INSTRUCTIONS TO FOLLOW -> Reproduce the entries between the line containing "You are a computer-use" and the line containing "coord(199,614)", inclusive, substituting "time label" for "timestamp" and leaving everything else unchanged. Omit the pictures from your answer.

───── STORED DATA

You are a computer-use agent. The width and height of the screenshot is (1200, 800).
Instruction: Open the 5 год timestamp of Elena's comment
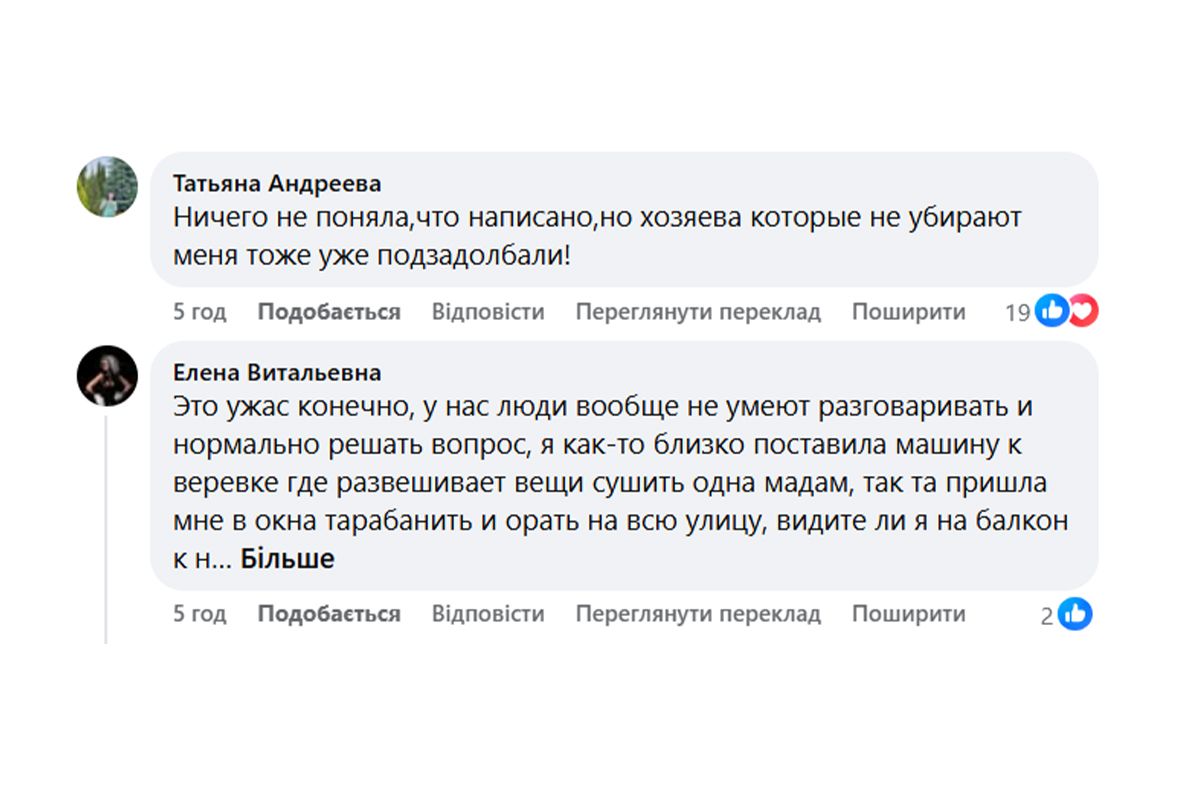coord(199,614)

──────────
───── STORED DATA

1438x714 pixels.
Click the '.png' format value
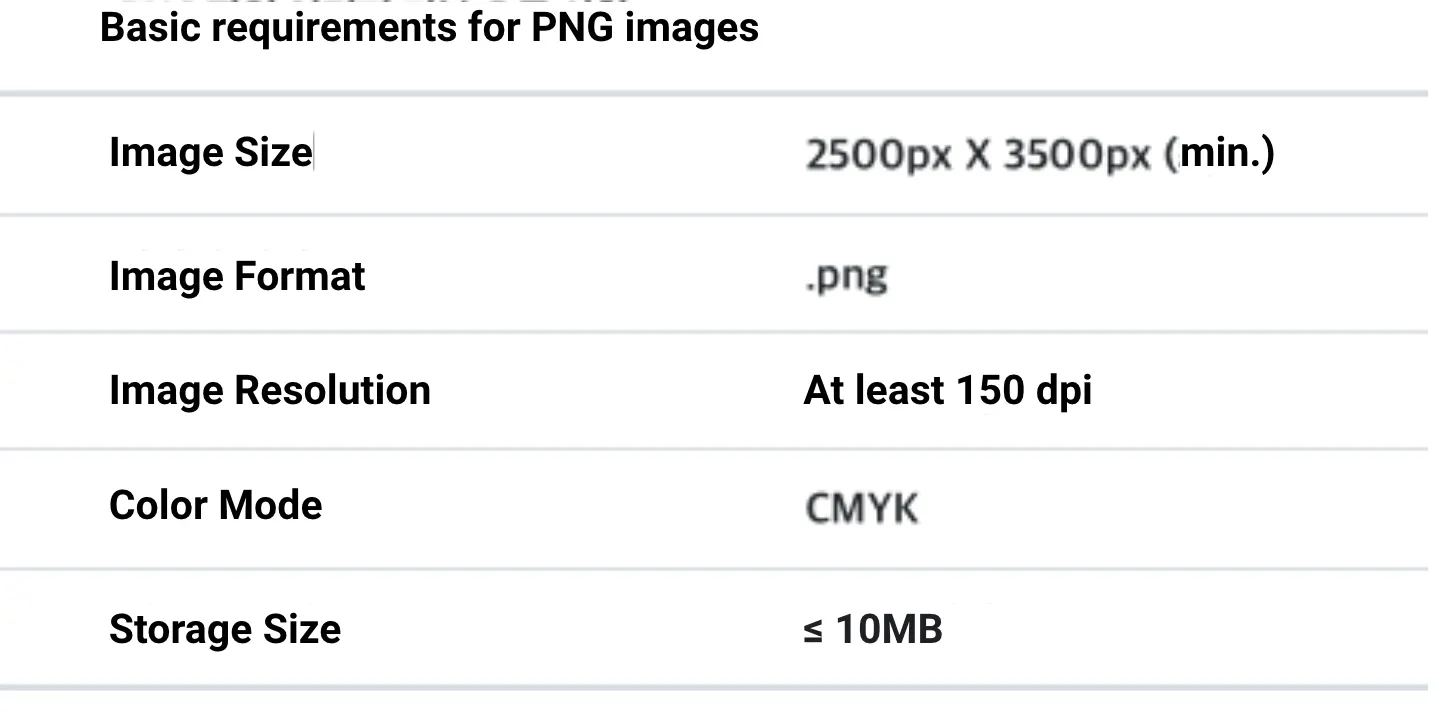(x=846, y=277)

──────────

SOLVED EXERCISE ->
You are a computer-use agent. The width and height of the screenshot is (1200, 800).
Instruction: Open the 5 год time label of Elena's comment
coord(199,614)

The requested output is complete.